Alice Williams is a performance maker, director, and researcher whose performances transform the relationship between theatre and everyday life, through nature as a metaphor. She is an auto - ethnographic researcher interested in a question central to theatre anthropology, how theatre functions in relationship with everyday life.

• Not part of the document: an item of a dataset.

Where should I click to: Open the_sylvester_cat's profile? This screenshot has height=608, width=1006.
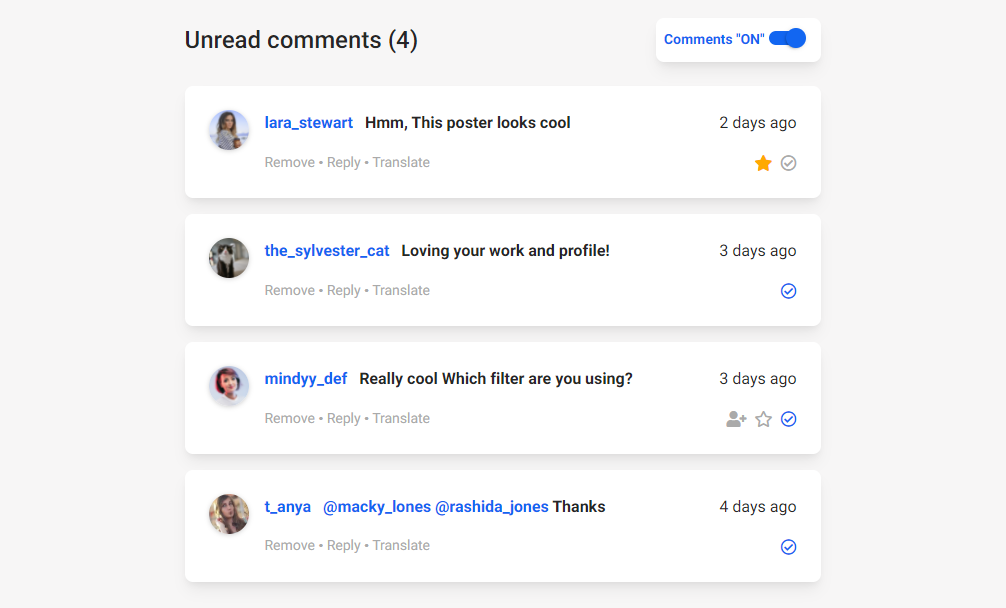click(327, 251)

Alice’s 2010 solo performance The Seagull, based on Chekhov's naturalist classic, told the story of a bird's life in art, and has been presented at Tamarama Rock Surfer's Theatre Company, Brisbane Festival, Performance Space, Edinburgh Fringe Festival, Petit Théâtre du BonHeur Paris, and Proekt_Fabrika Moscow. Her 2012 verbatim performance Impossible Plays reimagined our social lives based on the fantasies of four strangers, a drag king, Arente watercolour artist, a street poet, and a Tarot card reader. Impossible Plays was commissioned for the Next Wave Festival's Kickstart Program, and was performed at Arts House, Melbourne, with videos shown at Federation Square and Footscray Community Centre. The show toured subsequently to the PACT Theatre's Tiny Stadiums Festival and to Crack Theatre Festival. Her 2016 performance the Tale of the Wolf is a fictional autobiography of her life as half human half wolf, set within a fictional history of wolves in Australia. The performance was developed at Odin Teatret's Tenth Holstebro Festuge, part of the European Capital of Culture Celebrations, Aahus 2017, in residency at Odin Teatret's Nordisk Teatrelaboritorium mentored briefly by Roberta Carreri in 2017, supported by the Inner West Council’s Edge Spaces program and presented as a work in progress at Teatr Brama’s Human Mosaic festival in 2018 in Goleniow, Poland.

From 2008 -  2011 Alice worked with Laleen Jayamanne in the department of Art History and Film at University of Sydney, where she completed her PhD in 2020 The Production of Luck: learning to act in the discipline of Theatre Anthropology through practical research in workshops and internships with historic Danish intercultural theatre Laboratory Odin Teatret – Nordisk Theatrelaboratorium (NTL). She has worked in socially engaged theatre contexts sine 2011 with Milk Crate Theatre, Big hArt inc., Shopfront Arts Centre, Powerhouse Youth Theatre, NIDA Open, Twenty10, and others. In 2018 she directed On The Edge for Milk Crate Theatre, a collaboration with Evolve Youth Housing for youth at risk of homelessness, presented at Parramatta Riverside. In 2018 she organised Changing the Tune: songs, theatres and social transformations, a conference workshop and barter in partnership with the Caravan Next Project a European network of social community theatres hosting two partners from this network in Sydney, supported by the City of Sydney.

Since 2021 Alice has directed The Institute of Luck which developed 2022 project Green Machine supported by the Inner West Council’s Edge Spaces Program, a performance based on a story written during Alice’s relapse scare of Hodgkin’s Lymphoma, which tells the story of a monstrous plant that invades the home of a lovely couple. The Institute of Luck is a training-based theatre company that offers workshops, develops, and presents research and performances.

Alice’s practice has been supported by Australia Council of the Arts New Work and Young Artist grants, the Ian Potter Foundation, Kath O'Niel Fellowship, Australian Postgraduate Award, Postgraduate Research Support Scheme, the City of Sydney Arts and Cultural Grants among other grants and fellowships.